What I find interesting about the EIS is the common denominator for each alternatives' costs. Basically, all of the alternatives include 99 million for mobil hubs (the cog alternative and La Caille Gondala are only 56 million for parking), 62 million for Wasatch Blvd widening, 86 million for snow sheds in LCC (the cog alternative is 250 million for snow sheds), 5 million tolling, 5.8 million trailhead parking and 0.82 million for noise mitigation. So they are basically looking at a 258 million base budget no matter what approach they end up taking. So if you are looking for the cheapest approach above the base budget you are stuck with enhanced bus service from the mobility hubs and no bus lane in LCC. That would run around 96 million above its base budget of 258 million. It was also interesting to note that the tolling approach was looking at only collecting the toll at the resorts, so it would only apply to skiers and hikers that want to go that far up the canyon.


----------



## thetrailboss (Oct 29, 2022)

Opinion: Why spend more than $500M when this option exists?
					

UDOT may soon recommend an expensive and environmentally harmful gondola system to relieve skier traffic up Little Cottonwood Canyon. A better, cheaper and more effective way exists, and it doesn’t involve doing nothing.




					www.deseret.com


----------



## IceEidolon (Oct 29, 2022)

I'm generally a proponent of electrified public transit, but I think that proposal shoots itself in the foot by proposing electric busses. 

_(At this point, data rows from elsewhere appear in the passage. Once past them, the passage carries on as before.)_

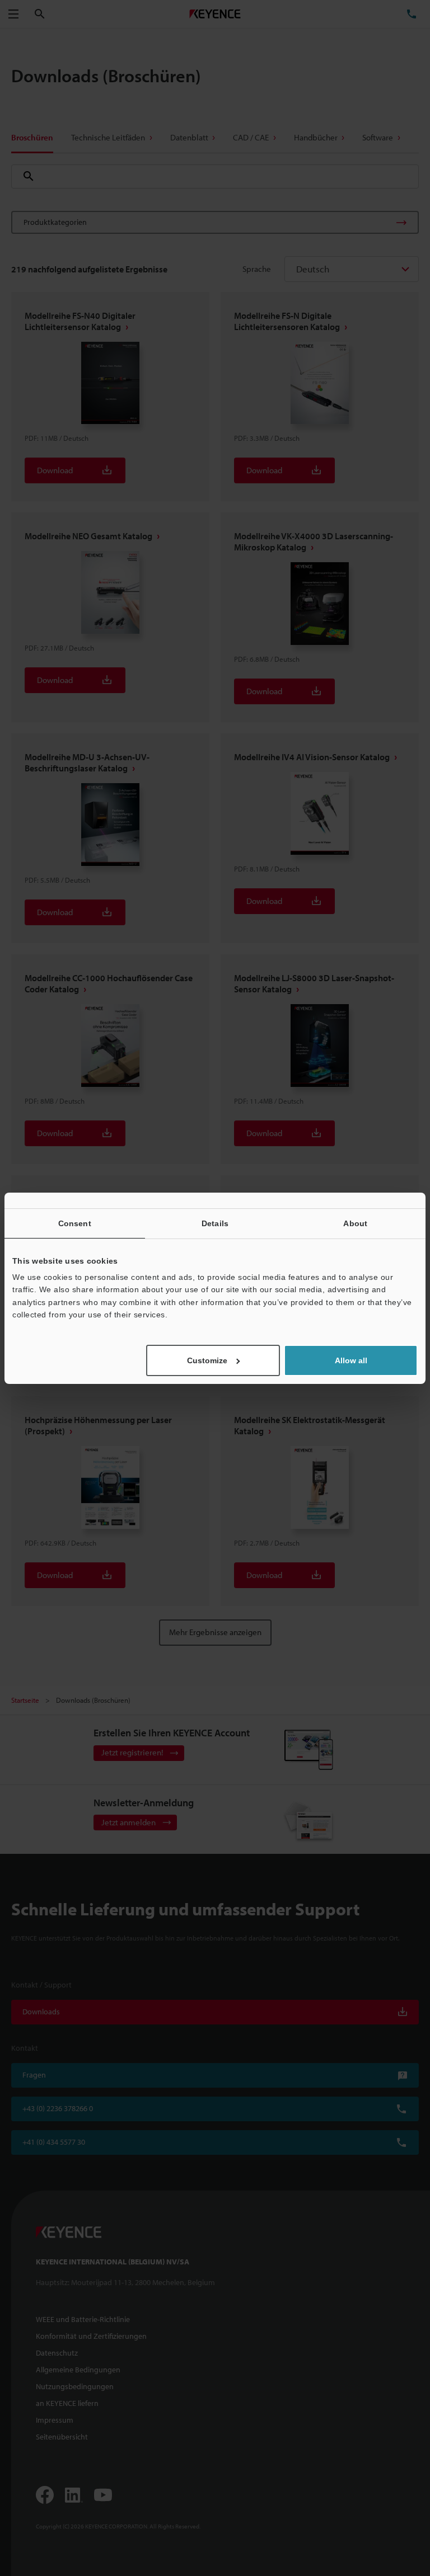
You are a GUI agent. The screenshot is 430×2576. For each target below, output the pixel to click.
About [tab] (355, 1222)
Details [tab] (215, 1222)
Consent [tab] (74, 1222)
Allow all (351, 1360)
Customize (207, 1360)
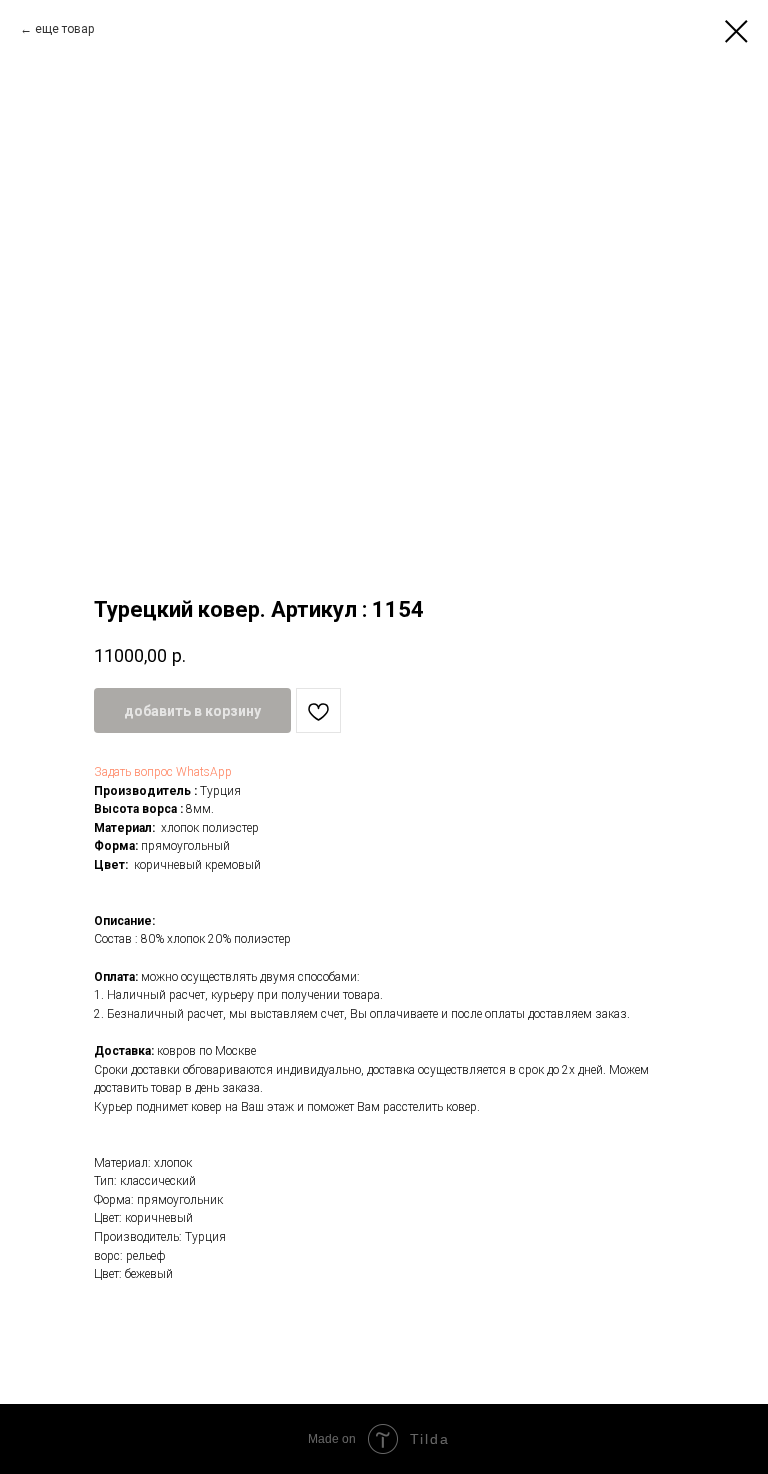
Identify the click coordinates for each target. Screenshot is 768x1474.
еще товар (64, 29)
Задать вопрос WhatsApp (163, 772)
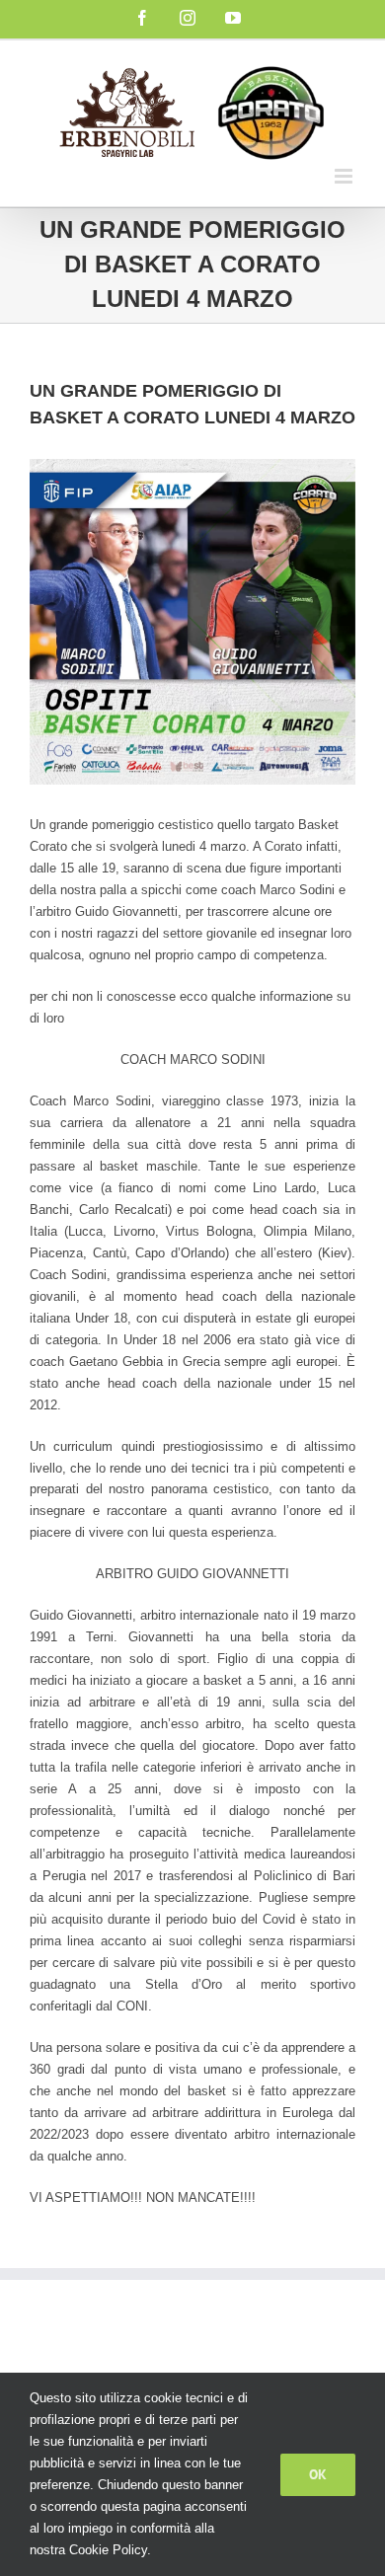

The trouble with busses apart from "it's steep as heck" is that each bus needs a trained driver. If you buy and staff the capacity for your worst days, you'll have a lot of equipment not being used on slower days - and there's already trouble hiring enough qualified bus drivers. The interem solution is going to need to boost bus capacity substantially.

The big benefit to a tram as I see it, once built, is it has very low staffing costs compared to a bus system where every vehicle has a driver.


----------



## BenedictGomez (Oct 30, 2022)

My prediction:

1)  The gondola eventually gets killed (perhaps after "winning" the choice & it being stated it will 100% go forth, but DOA at some point in the future, possibly during the interim bus plan, which will superficially appear successful).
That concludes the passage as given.